Langsam entwickelte sich eine Vorstellung, dass eine sinnliche Beobachtung erst dann akzeptabel war, wenn sie sich im Experiment generalisieren ließ. Dies war der Beginn eines wissenschaftlichen Blicks auf die Realität. Wissenschaftlich anerkannt werden nur Dinge, die direkt oder indirekt von den Sinnen erfasst werden, sei es unmittelbar oder durch mehr oder minder elaborierte Geräte.

Nun ergab sich im Laufe der Zeit folgende Problemstellung: Je weiter man mit Beobachtungsmethoden und Experimenten in die Tiefe ging, desto kleiner und vielfältiger wurde das, was man entdeckte. Zunächst hielt man die Atome (griech. unteilbar) für die kleinsten Teilchen. Dann erwies sich das als Irrtum und schließlich gelangte man zur Teilchenphysik und zur Quantentheorie, bei der kleinste Teilchen in nicht vorhersehbaren Umständen sowohl als Teilchen als auch als elektromagnetische Felder erscheinen.

In seinem Buch „Das Tao der Physik“ beschreibt Fritjof Capra den Zusammenhang zwischen Beobachter und dem Beobachteten. Er beschreibt, dass der Versuch mit dem erwarteten Ergebnis zusammenhängt. Das heißt nichts anderes, als dass 1+1 nicht 2, sondern auch 3 oder 4 sein kann.

Einstein sagte einst, dass auch eine Menge an Experimenten seine Ansicht nicht untermauern, jedoch ein Einziges seine Theorien zerstören kann. In einem anderen Zitat meinte er: „Soweit die Gesetze der Mathematik auf die Realität verweisen, sind sie nicht sicher und wenn sie sicher sind, verweisen sie nicht auf die Realität.“

In den Anfangszeiten der Wissenschaft dachte man, dass die Realität so wie ein Puzzle ist, bei dem man nur alle Teilchen zusammensuchen müsste, um das komplette Bild zu erhalten. Von dieser Vorstellung musste man sich verabschieden. Je mehr man forschte, desto mehr erfuhr man und desto mehr näherte man sich dem magischen Begriff „unendlich“. Dieser Begriff geht über das menschliche Verständnis hinaus.

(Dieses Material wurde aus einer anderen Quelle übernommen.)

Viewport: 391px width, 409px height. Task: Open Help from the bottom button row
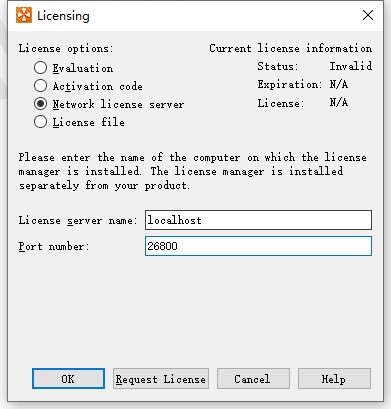click(334, 379)

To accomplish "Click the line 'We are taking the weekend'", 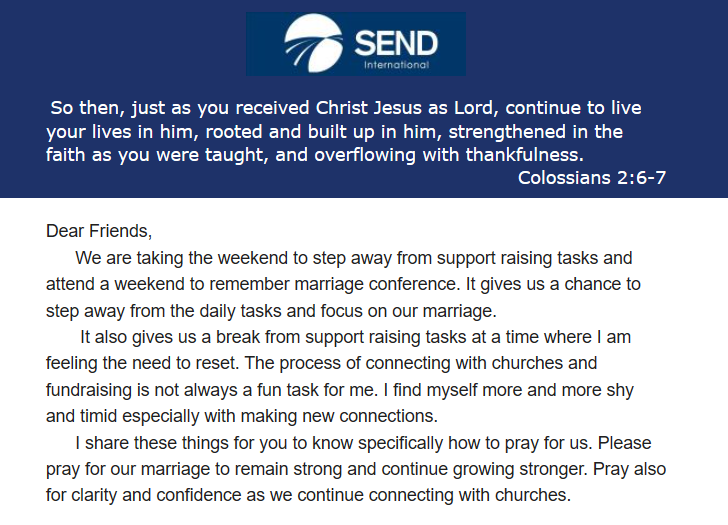I will coord(353,258).
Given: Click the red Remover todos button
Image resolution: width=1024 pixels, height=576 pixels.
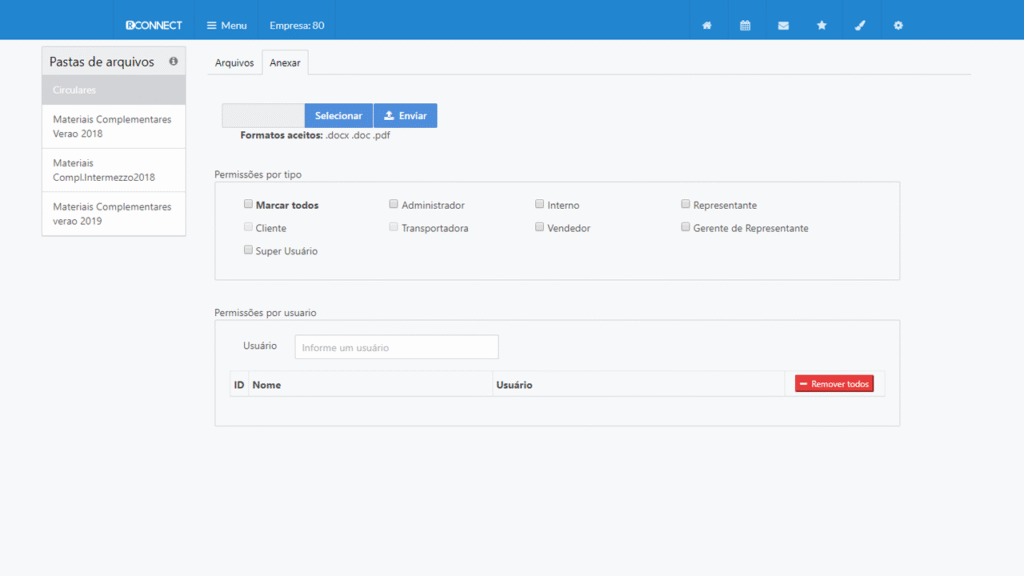Looking at the screenshot, I should pyautogui.click(x=834, y=384).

Letztlich geht das in Richtung Logos oder übersetzt Weltgedanke oder Weltvernunft. Im Sanskrit heißt das Mahat, die kosmische Intelligenz.

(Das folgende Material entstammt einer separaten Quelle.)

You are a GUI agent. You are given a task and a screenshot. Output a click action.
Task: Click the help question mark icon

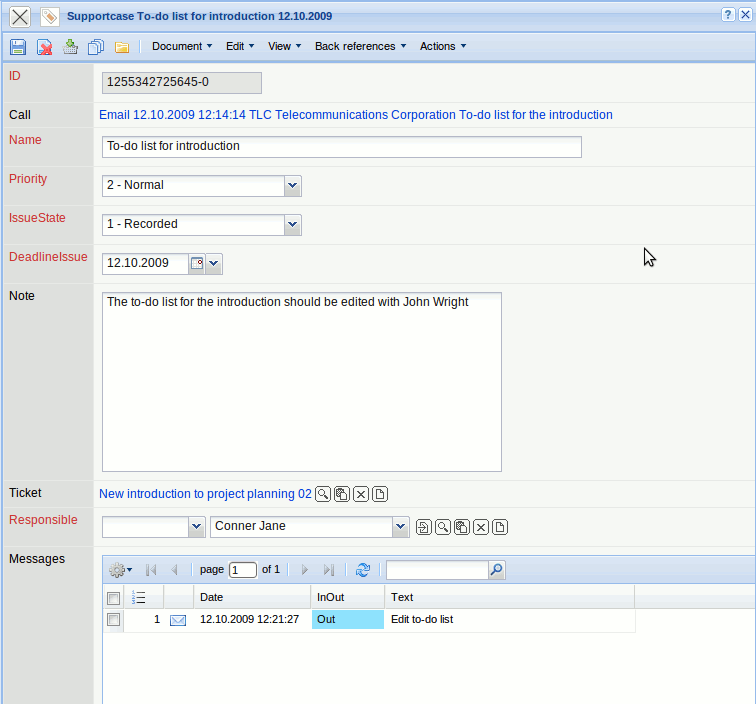(728, 15)
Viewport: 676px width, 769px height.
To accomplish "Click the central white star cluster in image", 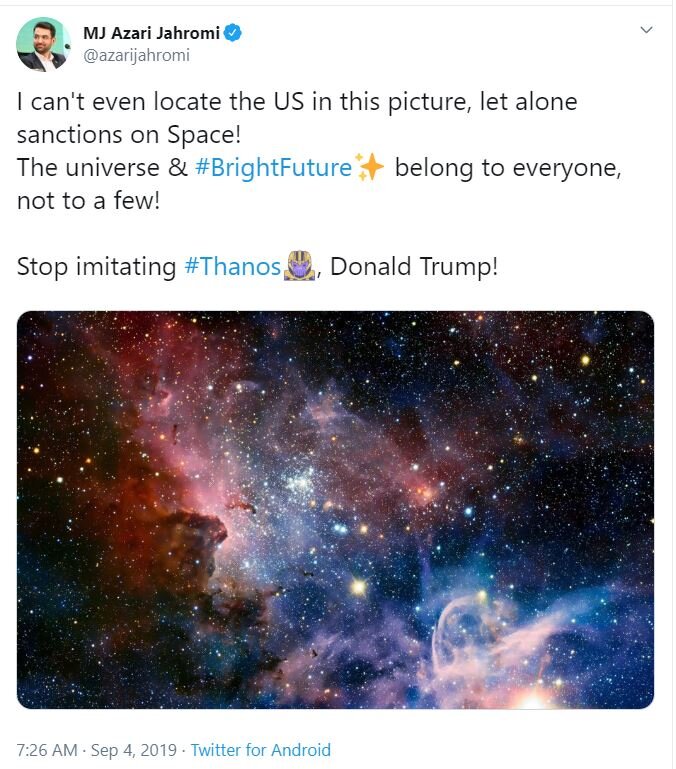I will (300, 481).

Im alten Indien gab es auch schon Forschungsansätze, die in Richtung „Puzzleteile“ – Zusammensetzen ging. Die mathematische Null kommt aus Indien und in Delhi steht seit 700 – 1000 Jahren eine Stahlsäule, die nicht rostet. Dies setzt erhebliche Kenntnisse in Metallurgie voraus. Die größte der Erfindungen aber ist das Yoga. Der Ansatz, der dahinter steckt, ist wahrhaft revolutionär und nimmt die Erkenntnisse, auf die heutige Forscher stoßen, nämlich, dass der Weg in die Unendlichkeit buchstäblich unendlich ist, voraus. Also erkannten sie (die Inder), dass der Weg der Rationalität mittels Sinneswahrnehmung zur Erkenntnis der letzten Realität untauglich ist. Vielmehr setzten sie auf sogenannte nichtrationale Erkenntniswege wie Intuition, Inspiration und Offenbarung. Anstatt den Logos oder Mahat mit unendlichen Experimenten zu „jagen“, schlossen sie, dass das rationale Denken ein ungeeignetes Werkzeug sei und versuchten durch meditative Techniken „hinter das Denken“ zu gelangen. So entstand das Yoga, die Wissenschaft vom Denken. Ziel ist, das Denken soweit zu klären, dass es die täglichen Zerstreutheiten transzendiert und wie ein scharfes Messer den Mahat erkennt.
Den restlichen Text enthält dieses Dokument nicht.